How to Survive a Grizzly Bear Attack

In this guest post, Mountain Man Jim “Bucksaw” Hurr provides practical tips on dealing with a jilted grizzly bear based on his 18 years living in Alaska’s bear country.

As a mountain man, I spend most of my time living alone in the wilderness.

Like St. Francis, my time is mostly spent communing with nature and helping injured animals that I find on the trail.

During this time, I’ve befriended arctic foxes, rabbits, a few wolves, and even a depressed, overweight bearded seal on the coast. I’ve had more than a few run-ins with jilted grizzly bears, and I’ll share with you my humane methods of chasing them off without guns or knives.

1. Stare the bear down.
Grizzly bears love a staring contest, and the contest winner sometimes helps determine who will win the physical fight.  It’s all about self-confidence and not being intimidated during the stare.  Keep your eyes locked on her eyes, and use telepathy to mock her. If you have never been in a staring contest, I recommend practicing on rabbits, dogs, and even small children before attempting a staring contest with a grizzly bear.
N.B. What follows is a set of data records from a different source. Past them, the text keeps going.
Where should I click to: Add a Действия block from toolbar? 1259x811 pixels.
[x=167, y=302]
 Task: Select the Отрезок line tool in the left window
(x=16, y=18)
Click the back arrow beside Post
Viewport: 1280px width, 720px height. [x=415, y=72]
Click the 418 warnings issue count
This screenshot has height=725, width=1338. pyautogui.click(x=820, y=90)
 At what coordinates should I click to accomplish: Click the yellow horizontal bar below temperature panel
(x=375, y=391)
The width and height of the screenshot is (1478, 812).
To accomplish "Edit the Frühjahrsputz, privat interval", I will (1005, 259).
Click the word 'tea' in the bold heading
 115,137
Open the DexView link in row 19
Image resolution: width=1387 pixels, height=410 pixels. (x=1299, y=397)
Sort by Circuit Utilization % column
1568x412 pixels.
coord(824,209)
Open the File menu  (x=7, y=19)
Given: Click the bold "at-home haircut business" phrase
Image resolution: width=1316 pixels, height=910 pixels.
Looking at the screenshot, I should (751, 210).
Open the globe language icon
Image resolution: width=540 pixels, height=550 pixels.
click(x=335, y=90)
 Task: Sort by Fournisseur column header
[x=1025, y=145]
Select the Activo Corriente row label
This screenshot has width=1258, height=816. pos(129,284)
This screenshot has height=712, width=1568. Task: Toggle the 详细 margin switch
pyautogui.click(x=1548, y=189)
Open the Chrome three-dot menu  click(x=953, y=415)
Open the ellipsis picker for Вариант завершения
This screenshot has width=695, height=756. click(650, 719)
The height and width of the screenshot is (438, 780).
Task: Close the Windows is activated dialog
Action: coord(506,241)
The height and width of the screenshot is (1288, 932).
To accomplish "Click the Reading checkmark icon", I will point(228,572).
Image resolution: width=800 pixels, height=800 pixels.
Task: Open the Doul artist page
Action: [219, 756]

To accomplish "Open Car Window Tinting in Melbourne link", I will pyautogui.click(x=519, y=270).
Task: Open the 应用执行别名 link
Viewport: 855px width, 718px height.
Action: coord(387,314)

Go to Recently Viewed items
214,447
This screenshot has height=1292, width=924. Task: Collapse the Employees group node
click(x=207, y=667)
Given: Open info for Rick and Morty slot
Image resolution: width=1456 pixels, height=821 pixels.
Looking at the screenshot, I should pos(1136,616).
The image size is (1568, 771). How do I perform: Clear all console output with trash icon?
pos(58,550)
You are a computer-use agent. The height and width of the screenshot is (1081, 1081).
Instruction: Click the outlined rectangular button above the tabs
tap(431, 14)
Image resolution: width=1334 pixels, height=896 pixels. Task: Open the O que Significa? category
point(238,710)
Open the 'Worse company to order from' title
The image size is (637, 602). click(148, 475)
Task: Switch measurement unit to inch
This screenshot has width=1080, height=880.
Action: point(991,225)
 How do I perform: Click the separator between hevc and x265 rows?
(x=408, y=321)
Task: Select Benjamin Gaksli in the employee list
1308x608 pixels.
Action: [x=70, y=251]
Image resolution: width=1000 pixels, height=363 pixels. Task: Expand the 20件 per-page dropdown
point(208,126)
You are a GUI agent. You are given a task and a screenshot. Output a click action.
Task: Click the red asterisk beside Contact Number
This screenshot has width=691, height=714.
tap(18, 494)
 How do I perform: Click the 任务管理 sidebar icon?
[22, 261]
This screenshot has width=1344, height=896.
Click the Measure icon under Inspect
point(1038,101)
2. Identify yourself and then fall down dead.
If your firm stare doesn’t scare her away, tell the bear who you are. Make it very clear why you are on the trail, and why you need to continue moving on. Point to your heart and explain that you need to get back home because you feel you might be having a heart attack. Pretend to get all sick, dizzy, and then drop down dead. Many angry grizzly bears want a fight and will probably just leave when they realize you’re dead already.

3. Tease and laugh at the bear.
If the bear doesn’t leave you alone after playing dead, stand up and just start laughing at her. Point your fingers, laugh, and make sly comments on why her lover probably left. Mention her terrible breath and poor grooming. By teasing and laughing, you’ll tear down her self-confidence. Many bears will run away feeling self-defeated, depressed, and sometime suicidal.

4. Threaten to kill the cubs and use the fur for couch pillows.
As a man of peace, I don’t like making crude threats, but some grizzly bears won’t back down — and that’s when you need to get nasty like them. First, ask her if she knows for certain where the cubs are at that exact moment. Then tell her that you know where they all sleep, and if you’re not left alone — you will slaughter them all. Follow this up, by miming the process of sneaking into her den at night, killing all the little cubs, removing their fur, and making several furry pillows for your couch. Most bears will leave you alone by the time you begin miming the process of adding pillow tassels (which is considered poor taste).

By following these four strategies, you’ll be able to chase off any bear you meet on the trail.